Under the Freedom of Information Act, if an agency does not provide records requested under FOIA, the requestor can file an action in federal court seeking a court order to compel their disclosure. When an agency's withholding is challenged in court, attorneys from the Justice Department are typically called upon to defend the agency's action. Therefore the standards used by these attorneys in determining which withholding actions will be defended, and which will not, send a powerful signal to federal agency officials and FOIA staff on the extent to which the agency will have a free hand in withholding government records.
In addition, whatever the ultimate decision of the courts, the sclerotic pace of federal litigation means that the decision to defend an agency's withholding effectively postpones the need to turn over documents to the public for many years. Thus, agencies can use this tactic to effectively delay access to sought-after records until public interest in their contents dies down.
And delay they have. In 1997, a request was made by The New York Times under the FOIA. It received a response in 2012. The response was sent by Federal Express, Priority Overnight.
The National Archives and Records Administration says its oldest request is from September 1992, asking for information from the White House Office of Science and Technology about nuclear weapons safeguards, testing and disarmament negotiations. The documents requested are from 1961.
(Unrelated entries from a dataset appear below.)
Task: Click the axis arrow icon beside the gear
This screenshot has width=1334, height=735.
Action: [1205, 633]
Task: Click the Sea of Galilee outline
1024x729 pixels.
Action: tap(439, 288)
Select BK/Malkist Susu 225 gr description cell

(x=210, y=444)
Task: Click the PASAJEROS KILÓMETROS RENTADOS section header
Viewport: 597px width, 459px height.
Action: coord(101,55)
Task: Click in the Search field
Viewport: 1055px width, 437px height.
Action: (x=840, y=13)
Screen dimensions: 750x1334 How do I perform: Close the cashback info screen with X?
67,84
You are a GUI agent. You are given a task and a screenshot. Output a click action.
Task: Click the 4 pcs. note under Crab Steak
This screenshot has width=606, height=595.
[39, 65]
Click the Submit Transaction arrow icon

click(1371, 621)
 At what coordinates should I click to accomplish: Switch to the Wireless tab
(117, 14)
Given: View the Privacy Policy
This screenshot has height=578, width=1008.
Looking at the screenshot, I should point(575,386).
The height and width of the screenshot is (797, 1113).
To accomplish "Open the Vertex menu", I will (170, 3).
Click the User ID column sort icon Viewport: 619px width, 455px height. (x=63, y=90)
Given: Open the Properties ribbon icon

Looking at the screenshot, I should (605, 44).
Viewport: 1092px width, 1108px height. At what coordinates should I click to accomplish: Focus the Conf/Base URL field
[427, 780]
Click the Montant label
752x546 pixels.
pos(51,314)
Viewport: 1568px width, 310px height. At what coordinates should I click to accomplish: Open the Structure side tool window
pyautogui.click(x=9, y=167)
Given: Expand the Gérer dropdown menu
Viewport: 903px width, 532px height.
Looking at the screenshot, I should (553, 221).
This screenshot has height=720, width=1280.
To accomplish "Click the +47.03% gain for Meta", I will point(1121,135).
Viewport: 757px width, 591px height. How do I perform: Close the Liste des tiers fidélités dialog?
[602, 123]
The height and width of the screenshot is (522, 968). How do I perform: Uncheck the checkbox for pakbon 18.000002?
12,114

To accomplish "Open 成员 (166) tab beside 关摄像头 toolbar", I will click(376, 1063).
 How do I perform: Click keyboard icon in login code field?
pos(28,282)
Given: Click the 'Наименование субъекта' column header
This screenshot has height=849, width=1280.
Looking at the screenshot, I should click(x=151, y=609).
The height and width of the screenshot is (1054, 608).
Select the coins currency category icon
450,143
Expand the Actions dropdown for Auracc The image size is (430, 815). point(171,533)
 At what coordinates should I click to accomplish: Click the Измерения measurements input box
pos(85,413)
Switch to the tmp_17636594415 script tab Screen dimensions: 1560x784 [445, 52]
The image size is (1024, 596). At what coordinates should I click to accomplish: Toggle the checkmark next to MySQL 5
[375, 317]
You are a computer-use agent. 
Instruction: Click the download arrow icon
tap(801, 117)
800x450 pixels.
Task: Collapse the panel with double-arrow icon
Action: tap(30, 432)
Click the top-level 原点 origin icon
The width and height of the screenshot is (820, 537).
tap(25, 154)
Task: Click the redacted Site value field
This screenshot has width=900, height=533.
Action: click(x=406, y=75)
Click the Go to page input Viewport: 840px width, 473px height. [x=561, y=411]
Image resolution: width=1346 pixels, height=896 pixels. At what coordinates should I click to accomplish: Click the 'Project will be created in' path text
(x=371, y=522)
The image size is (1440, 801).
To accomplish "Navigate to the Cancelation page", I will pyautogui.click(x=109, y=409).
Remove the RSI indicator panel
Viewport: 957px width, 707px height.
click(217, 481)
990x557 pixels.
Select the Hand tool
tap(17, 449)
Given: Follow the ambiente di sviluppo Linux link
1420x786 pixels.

Another request from 1992 is for State Department documents relating to nuclear weapons accidents in 1958 through 1960. A third asked, in 1993, for documents dating to the American occupation of Italy after World War II, specifically about the Sicilian Mafia.
The National Security Archive, a non-governmental non-profit group based in Washington that is a heavy user of the Freedom of Information Act, reported last July 4, on the 45th anniversary of President Lyndon B. Johnson's signing of the law, on some older cases that were still open. Those included a 1995 request for information on Pakistani surface-to-air missiles and a 1998 request to the George Bush Presidential Library for documents relating to the bombing of Pan Am Flight 103 over Lockerbie, Scotland. The bombing happened in 1988.
The AP's review of annual Freedom of Information Act reports filed by 17 major agencies found that the administration's use of nearly every one of the law's nine exemptions to withhold information from the public increased during fiscal year 2009.
And just this year, in a FOIA case that TRAC filed, and that is now before the Second Circuit Court of Appeals, the Justice Department attorney argued that the government was entitled to withhold the names of many political appointees on government employment rolls -- extending even to withholding the name of the head of a federal agency -- even though names of federal employees had been a matter of public record since 1816.
In that same case, the DOJ attorney also argued that data compiled for statistical purposes containing the county or city where federal workers were located was exempt from disclosure on privacy grounds, whether or not it was possible to associate the data with any identifiable individual.
The White House described Obama's directive as "historic," but the Office of Management and Budget still has not responded to the AP's request under the Freedom of Information Act to review internal e-mails and other documents related to that effort.
For example, the Federal Aviation Administration cited the "deliberative process exemption " --- one of the most frequently used exclusions -- in refusing the AP's request for internal memos on its decisions about data showing collisions between airplanes and birds. The FAA initially tried to withhold the bird-strike database from the public, but later released it under pressure.
It is ironic that the "deliberative process exemption" -- which allows the government to withhold documents dealing with its internal decision making process -- is one that Obama explicitly told the agencies not to use.
Yet in Obama's first year in office, the use of the "deliberative process exemption" rose from 47,395 times in 2008 to 70,779 times in 2009.
This was the exemption claimed by the Federal Aviation Administration (FAA) to withhold nearly all records about its approval for Air Force One to fly over New York City for publicity shots -- a flight that prompted fears in the city of a Sept. 11-style attack. It also withheld internal communications during the aftermath of the public relations gaffe.
Other exemptions cover information on national defense and foreign relations, internal agency rules and practices, trade secrets, personal privacy, law enforcement proceedings, supervision of financial institutions and geological information on wells.
One, known as Exemption 3, covers dozens of types of information that Congress shielded from disclosure when passing other laws. In provisions often vaguely worded and buried deep in legislation, Congress has granted an array of special protection over the years: information related to grand jury investigations, additives in cigarettes, juvenile arrest records, the identities of people applying restricted-use pesticides to their crops, and the locations of historically significant caves. All can be legally withheld from the public.